(Stored items)

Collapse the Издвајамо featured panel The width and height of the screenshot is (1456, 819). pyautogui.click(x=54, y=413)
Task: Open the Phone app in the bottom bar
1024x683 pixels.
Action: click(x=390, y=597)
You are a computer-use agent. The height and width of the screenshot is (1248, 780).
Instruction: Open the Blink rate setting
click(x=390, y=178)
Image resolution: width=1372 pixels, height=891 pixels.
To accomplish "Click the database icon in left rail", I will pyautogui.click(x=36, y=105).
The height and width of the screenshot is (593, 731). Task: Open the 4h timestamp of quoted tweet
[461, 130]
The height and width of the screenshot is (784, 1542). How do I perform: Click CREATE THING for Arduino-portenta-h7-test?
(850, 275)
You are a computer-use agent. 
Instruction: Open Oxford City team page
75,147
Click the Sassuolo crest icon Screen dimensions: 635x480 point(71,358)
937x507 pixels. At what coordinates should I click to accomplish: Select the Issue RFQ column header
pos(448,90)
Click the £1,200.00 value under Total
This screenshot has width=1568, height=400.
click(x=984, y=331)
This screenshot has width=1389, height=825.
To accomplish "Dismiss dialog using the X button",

● **WHAT TO WORK ON**
The records are to be repeated in full, exactly as they stand.

● **TASK OUTPUT**
Collapse the Издвајамо featured panel The width and height of the screenshot is (1456, 819). pyautogui.click(x=54, y=413)
Task: Open the Phone app in the bottom bar
1024x683 pixels.
Action: click(x=390, y=597)
You are a computer-use agent. The height and width of the screenshot is (1248, 780).
Instruction: Open the Blink rate setting
click(x=390, y=178)
Image resolution: width=1372 pixels, height=891 pixels.
To accomplish "Click the database icon in left rail", I will pyautogui.click(x=36, y=105).
The height and width of the screenshot is (593, 731). Task: Open the 4h timestamp of quoted tweet
[461, 130]
The height and width of the screenshot is (784, 1542). How do I perform: Click CREATE THING for Arduino-portenta-h7-test?
(850, 275)
You are a computer-use agent. 
Instruction: Open Oxford City team page
75,147
Click the Sassuolo crest icon Screen dimensions: 635x480 point(71,358)
937x507 pixels. At what coordinates should I click to accomplish: Select the Issue RFQ column header
pos(448,90)
Click the £1,200.00 value under Total
This screenshot has width=1568, height=400.
click(x=984, y=331)
This screenshot has width=1389, height=825.
To accomplish "Dismiss dialog using the X button",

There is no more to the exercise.